Dengan alasan tersebut, maka tidaklah heran mengapa konsep-konsep


kefilsafatan atau ISF disebut sebagai konsep-konsep abstraktif atau buatan
pikiran. Meski dikatakan demikian bukan berarti ISF tidak memiliki ekstensi
yang mengada di realitas, ia adalah sifat-hakiki dari realitas ontologis. Dalam
perolehannya pun seseorang harus memiliki kejelian dan kehatia-hatian
ketika memperbandingkan satu eksistensi dengan eksistensi lainnya.
Misalnya, memperoleh konsep sebab dari api yang mana ‘panas’ adalah
akibatnya.

Nah, dari eksistensi api tersebut pikiran dapat merumuskan sebab dan akibat
yang juga nyata dalam eksistensi api tersebut. Akan tetapi, harus diingat
kembali, bahwa sebab-akibat tidak menggambarkan kuiditas api melainkan
menjelaskan sifat hakiki realitas ontologis.

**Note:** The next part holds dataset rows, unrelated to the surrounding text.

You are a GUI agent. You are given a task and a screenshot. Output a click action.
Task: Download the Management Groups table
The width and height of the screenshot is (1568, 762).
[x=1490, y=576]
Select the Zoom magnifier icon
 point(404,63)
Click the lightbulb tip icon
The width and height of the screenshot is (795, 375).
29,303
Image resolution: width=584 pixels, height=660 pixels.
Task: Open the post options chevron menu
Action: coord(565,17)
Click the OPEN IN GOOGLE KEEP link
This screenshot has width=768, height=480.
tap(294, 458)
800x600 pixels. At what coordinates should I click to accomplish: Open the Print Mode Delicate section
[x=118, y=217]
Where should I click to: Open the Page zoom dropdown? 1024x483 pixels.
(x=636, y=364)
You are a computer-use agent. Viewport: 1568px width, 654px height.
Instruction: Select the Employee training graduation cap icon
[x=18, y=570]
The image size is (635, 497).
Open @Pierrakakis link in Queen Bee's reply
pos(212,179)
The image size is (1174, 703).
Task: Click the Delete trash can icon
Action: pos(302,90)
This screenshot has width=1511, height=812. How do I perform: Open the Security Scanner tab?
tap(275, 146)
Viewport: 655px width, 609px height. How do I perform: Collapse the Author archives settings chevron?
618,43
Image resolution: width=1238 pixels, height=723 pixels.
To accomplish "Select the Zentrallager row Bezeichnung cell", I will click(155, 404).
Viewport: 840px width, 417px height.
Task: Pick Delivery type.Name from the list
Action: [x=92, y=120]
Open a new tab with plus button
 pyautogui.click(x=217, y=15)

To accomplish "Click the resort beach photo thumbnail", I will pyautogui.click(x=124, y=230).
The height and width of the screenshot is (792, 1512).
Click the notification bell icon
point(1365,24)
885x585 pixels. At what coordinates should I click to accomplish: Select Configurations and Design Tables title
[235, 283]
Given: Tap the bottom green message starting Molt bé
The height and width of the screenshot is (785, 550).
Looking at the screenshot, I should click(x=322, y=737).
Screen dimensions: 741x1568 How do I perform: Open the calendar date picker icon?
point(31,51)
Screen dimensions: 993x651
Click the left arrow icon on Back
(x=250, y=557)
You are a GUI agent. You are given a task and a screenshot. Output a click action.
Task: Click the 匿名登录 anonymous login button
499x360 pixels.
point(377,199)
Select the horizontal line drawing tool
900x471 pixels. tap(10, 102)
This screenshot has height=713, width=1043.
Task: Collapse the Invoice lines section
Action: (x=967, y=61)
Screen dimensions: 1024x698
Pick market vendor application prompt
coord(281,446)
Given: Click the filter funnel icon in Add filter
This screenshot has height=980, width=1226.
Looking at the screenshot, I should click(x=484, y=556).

Maka dari itu pula, kualifikasi
konsep-konsep filosofis pada ekstensinya tidak seperti predikasi kuiditas
pada individunya melainkan dengan mengacu secara langsung kondisi
eksistensi eksternal, seperti eksistensi A adalah akibat dan juga potensi.

Begitupula dengan ISL yang mana pikiran seseorang tidak mendapatkannya


dari realitas eksternal melainkan merumuskan atau mengabstraksi konsep-
konsep universal, partikular, jenus, differensia, dan spesies secara langsung
dalam mental. Hakikat eksistensinya juga bukan pada realitas eksternal in
concreto melainkan hanya pada pikiran semata, sehingga “terjadi” dan
“kualifikasi” ISL hanya berlaku di dalam pikiran.

7
Jadi, konsep riil dan konsep abstraktif bisa dipandang dengan cara perbedaan
“keberlakuan” dan “kualifikasi” yang berbeda satu sama lain. Intelijibilitas
primer berlaku dan memiliki kualifikasi di eksternal, seperti manusia yang
memiliki individu-individunya. Kemudian, konsep-konsep filosofis ‘berlaku’
di pikiran yang disebut dengan konsep abstraktif, tapi memiliki kualifikasi di
eksternal. ISL pun hanya ‘berlaku’ dan dapat dikualifikasi dalam pikiran
semata yang dengan itu pula disebut sebagai bagian dari konsep abstraktif.